Sir Alan Wilson, Chair of the AHRC, has confirmed that David Willetts, the Minister for Universities and Science, has appointed Professor John Butt, Professor Ewan McKendrick, Professor Andrew Thompson and Professor Sarah Worthington to the AHRC Council for four years with effect from 1 September 2010.
Sir Alan says: "It is with great pleasure that we welcome our new Council members. Sarah, John, Ewan and Andrew all have an impressive background in academia combined with extensive leadership experience."
The appointment of the Council members has been made in accordance with the OCPA Code of Practice.
Media Contact: Jake Gilmore, AHRC Communications Manager; T: 0797 099 4586,
E: j.gilmore@ahrc.ac.uk
Notes to Editors:
The AHRC Council is the governing body responsible for determining the strategy and policy of the AHRC. Members receive an honoraria of £6,850 per annum. Appointments are made in accordance with OCPA Code of Practice. These appointments have been made on the basis of merit. In accordance with Nolan recommendations there is a requirement for appointees' political activity to be made public.
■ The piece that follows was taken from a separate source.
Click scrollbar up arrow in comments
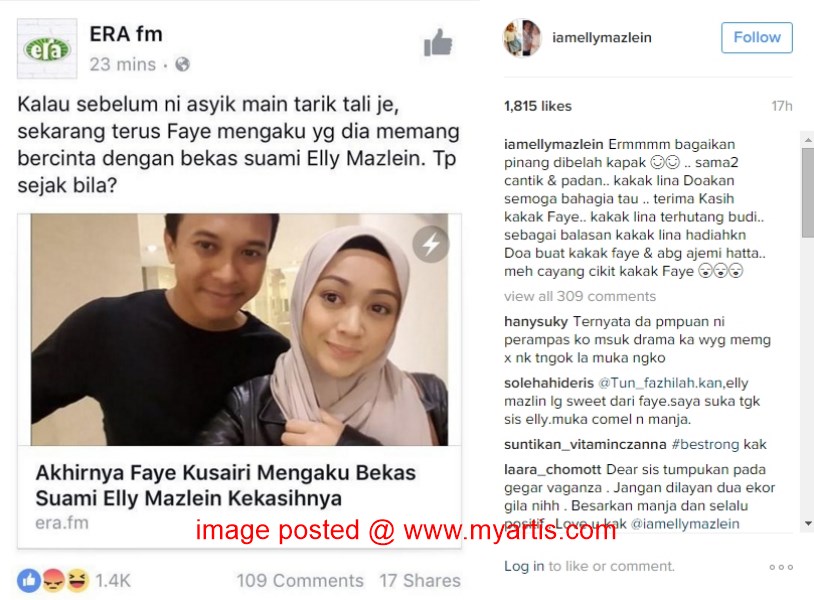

The appointees have not been involved in any relevant political activity in the last five years and do not hold any other ministerial appointments.
Arts & Humanities Research Council (AHRC): Each year the AHRC provides approximately £112 million from the Government to support research and postgraduate study in the arts and humanities, from languages and law, archaeology and English literature to design and creative and performing arts. In any one year, the AHRC makes approximately 700 research awards and around 1,350 postgraduate awards. Awards are made after a rigorous peer review process, to ensure that only applications of the highest quality are funded. The quality and range of research supported by this investment of public funds not only provides social and cultural benefits but also contributes to the economic success of the UK.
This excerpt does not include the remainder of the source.